— BEGIN DATA EXCERPTS —
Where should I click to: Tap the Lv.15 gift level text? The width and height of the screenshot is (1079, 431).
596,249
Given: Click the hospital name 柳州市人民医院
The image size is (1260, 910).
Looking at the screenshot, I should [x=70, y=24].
— END DATA EXCERPTS —
— BEGIN DATA EXCERPTS —
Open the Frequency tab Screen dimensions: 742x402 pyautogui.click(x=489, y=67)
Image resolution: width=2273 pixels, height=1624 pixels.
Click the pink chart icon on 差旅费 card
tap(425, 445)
— END DATA EXCERPTS —
### TASK PROMPT
Find each line in the rows above that contains the string "width" and copy those lines in full. Case counts.

### RESULT OF THIS EXERCISE
Where should I click to: Tap the Lv.15 gift level text? The width and height of the screenshot is (1079, 431).
Image resolution: width=2273 pixels, height=1624 pixels.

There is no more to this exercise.